BadgerNet is a paperless end-to-end maternity system – a single record of care.
£100,000 has also been awarded to the North East and North Cumbria Local Maternity and Neonatal System (LMNS) in partnership with the Great North Care Record (GNCR) team at Newcastle Hospitals and County Durham CCG. It’s one of 128 successful bids to the Digital Maternity Fund.
This money will help support an enhanced experience for maternity service users and staff. Digital tools are one of the ways we can improve safety, improve reporting, and share information with women and pregnant people and their families so they can feel more supported throughout their pregnancy and maternity journey.
This funding is being invested this spring to improve how care records are shared. It will begin to connect maternity care records to the Great North Care Record’s Health Information Exchange and to the regional laboratory system – Sunquest ICE.
It is also being used to develop a digital roadmap to help the LMNS achieve its aim of becoming a Learning Health System.

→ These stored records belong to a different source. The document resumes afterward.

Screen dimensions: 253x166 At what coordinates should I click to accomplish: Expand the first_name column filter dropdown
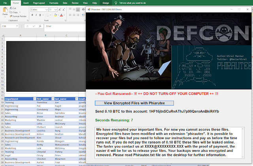pyautogui.click(x=52, y=99)
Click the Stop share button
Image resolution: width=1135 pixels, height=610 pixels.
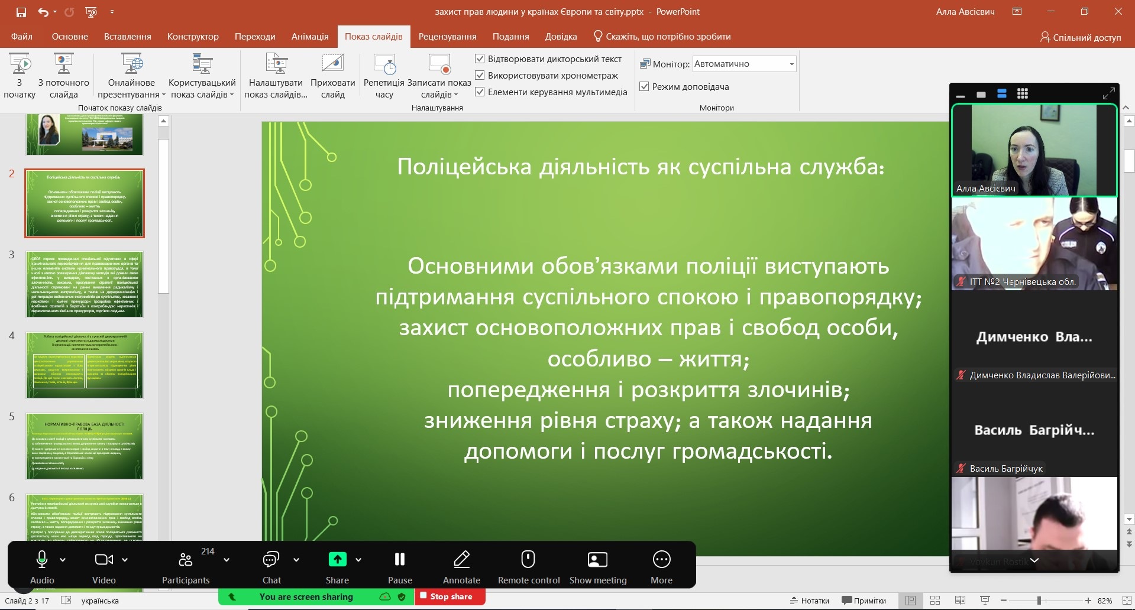click(x=450, y=597)
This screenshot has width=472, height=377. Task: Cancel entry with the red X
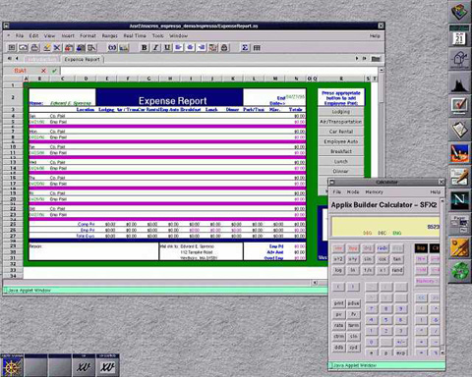point(43,71)
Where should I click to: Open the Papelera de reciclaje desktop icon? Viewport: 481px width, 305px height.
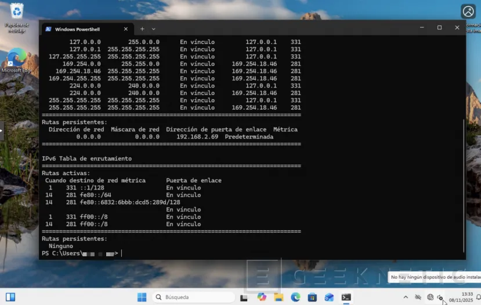point(17,12)
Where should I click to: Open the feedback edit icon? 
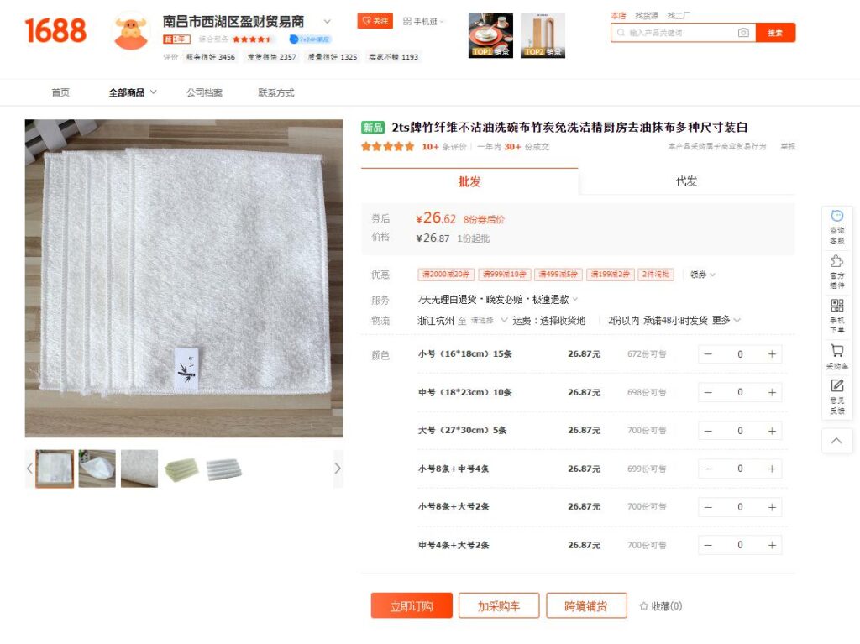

This will enable the network to generate knowledge and data inform decision making about how services are provided. Dr Peter-Marc Fortune, Clinical SRO – NHSEI Digital Child Health and Maternity Programme said: “We have seen some excellent examples of regional and local collaboration in the bids received. We want funds to be used for maximum impact and to address some of the inequalities at local level.”
Jules Gudgeon, National Digital Midwife Lead for Maternity – NHSEI said: “With this funding we are one step closer to interoperable record sharing, regardless of location or system used, for the benefit of women and pregnant people and the clinicians caring for them.
”Professor Stephen Robson, obstetric lead for the LMNS and consultant obstetrician said: “Our aim is to be able to record and share data recorded about pregnant women so that clinicians have the right information about that woman at the point of care, but also so that the data captured can help us to become a Learning Health System.
“Patients move around the system and currently data captured is in siloes. These changes form part of our wider regional digital strategy that will allow us to start linking the data captured at the point of care to generate insights and learn more about outcomes as patients transition across the system. A Learning Health System is about using knowledge and data to implement improvements to the way care is provided. Using clear evidence from the data captured to inform decision making.”